The elites are afraid, because their main electoral platform of NotTrump, presented by one of the weakest and most loathed candidates in modern history may, in fact, end up with the election of Donald Trump. I'm even beginning to suspect  that these miscreants would rather have a President Trump than a President Sanders, despite all their hectoring that Bernie supporters are the depraved anarchists in the mix.


***

Sanders, meanwhile, essentially tied Clinton in Kentucky and beat her handily in Oregon.

 Here's his entire statement on the Nevada controversy:

“It is imperative that the Democratic leadership, both nationally and in the states, understand that the political world is changing and that millions of Americans are outraged at establishment politics and establishment economics. The people of this country want a government which represents all of us, not just the 1 percent, super PACs and wealthy campaign contributors.

“The Democratic Party has a choice. It can open its doors and welcome into the party people who are prepared to fight for real economic and social change – people who are willing to take on Wall Street, corporate greed and a fossil fuel industry which is destroying this planet. Or the party can choose to maintain its status quo structure, remain dependent on big-money campaign contributions and be a party with limited participation and limited energy.
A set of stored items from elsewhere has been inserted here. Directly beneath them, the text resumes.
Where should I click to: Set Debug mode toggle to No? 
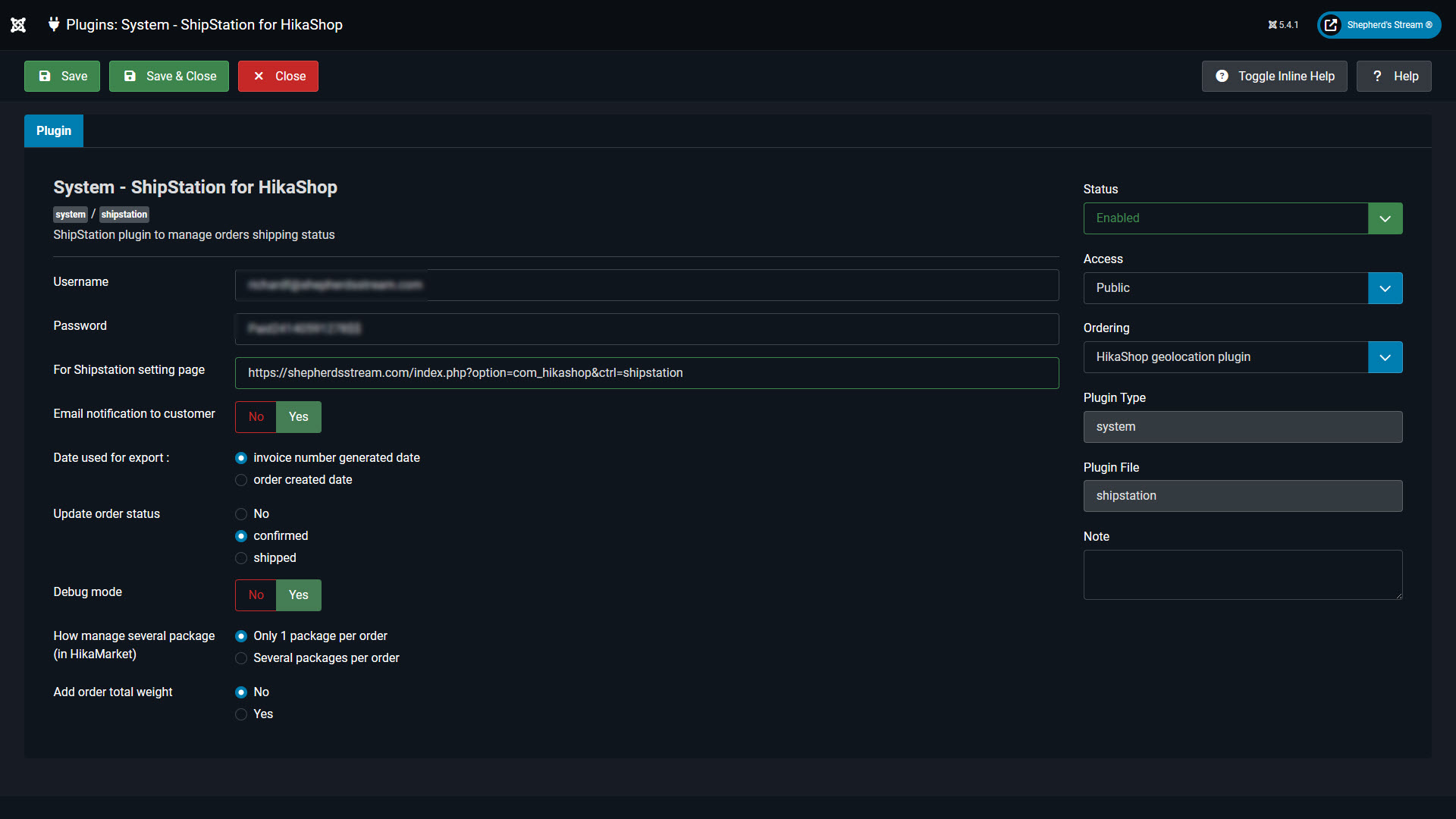tap(256, 595)
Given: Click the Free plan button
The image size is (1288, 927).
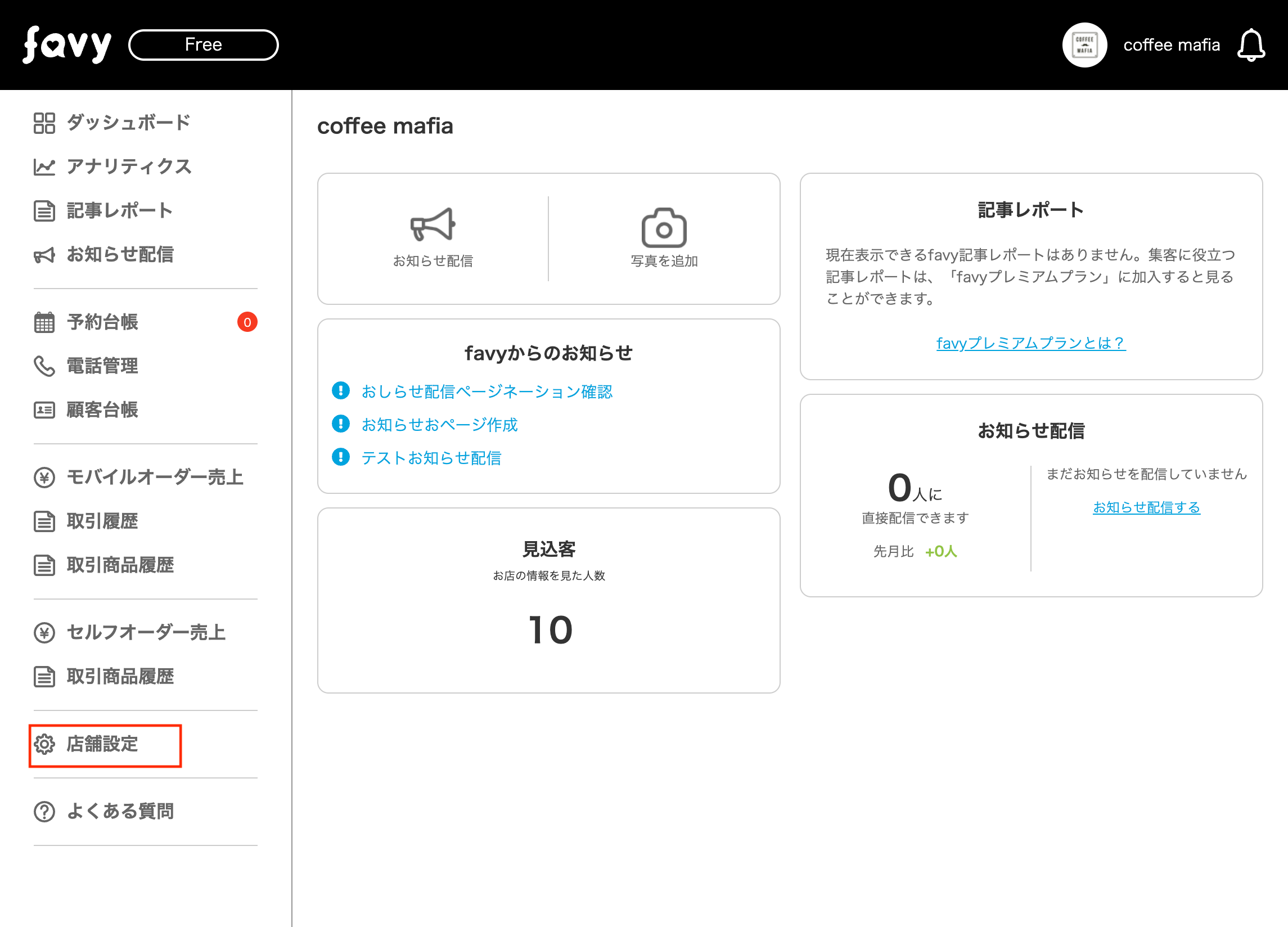Looking at the screenshot, I should [x=203, y=45].
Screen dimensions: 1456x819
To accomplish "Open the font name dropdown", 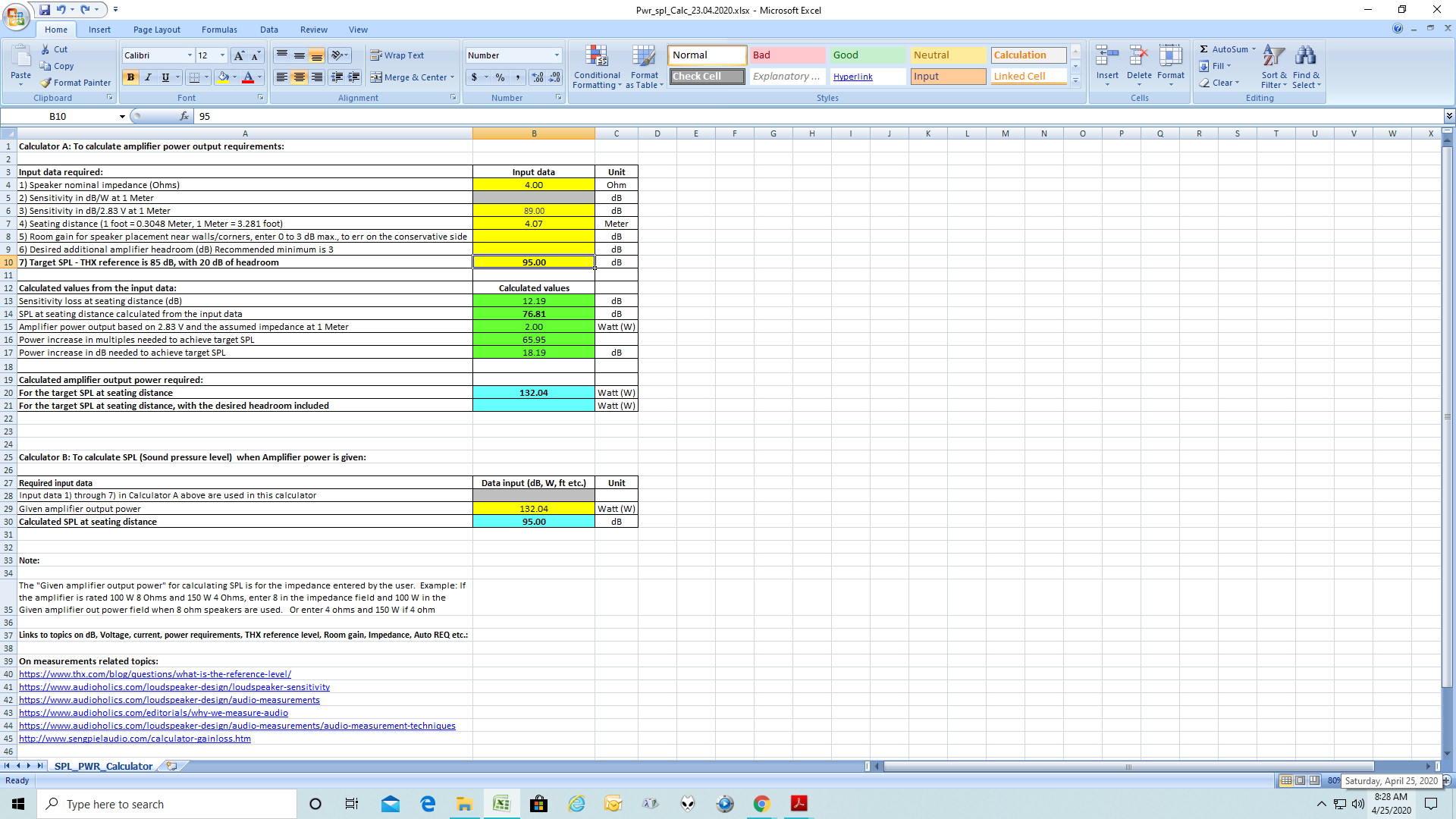I will click(x=190, y=55).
“Within the last few days there have been a number of criticisms made against my campaign organization. Party leaders in Nevada, for example, claim that the Sanders campaign has a ‘penchant for violence.’ That is nonsense. Our campaign has held giant rallies all across this country, including in high-crime areas, and there have been zero reports of violence. Our campaign of course believes in non-violent change and it goes without saying that I condemn any and all forms of violence, including the personal harassment of individuals. But, when we speak of violence, I should add here that months ago, during the Nevada campaign, shots were fired into my campaign office in Nevada and apartment housing complex my campaign staff lived in was broken into and ransacked.
“If the Democratic Party is to be successful in November, it is imperative that all state parties treat our campaign supporters with fairness and the respect that they have earned. I am happy to say that has been the case at state conventions in Maine, Alaska, Colorado and Hawaii where good discussions were held and democratic decisions were reached. Unfortunately, that was not the case at the Nevada convention. At that convention the Democratic leadership used its power to prevent a fair and transparent process from taking place. Among other things:

    • The chair of the convention announced that the convention rules passed on voice vote, when the vote was a clear no-vote. At the very least, the Chair should have allowed for a headcount.
    • The chair allowed its Credentials Committee to en mass rule that 64 delegates were ineligible without offering an opportunity for 58 of them to be heard. That decision enabled the Clinton campaign to end up with a 30-vote majority.
    • The chair refused to acknowledge any motions made from the floor or allow votes on them.
      The chair refused to accept any petitions for amendments to the rules that were properly submitted.
“These are on top of failures at the precinct and county conventions including trying to depose and then threaten with arrest the Clark County convention credentials chair because she was operating too fairly.”

*Update: Please see comments for more links to film of the Nevada "chaos." It seems that the footage I embedded in Monday's post was from only one strategic angle, making it appear as though somebody had deliberately tossed a chair. Other angles tell a whole different story.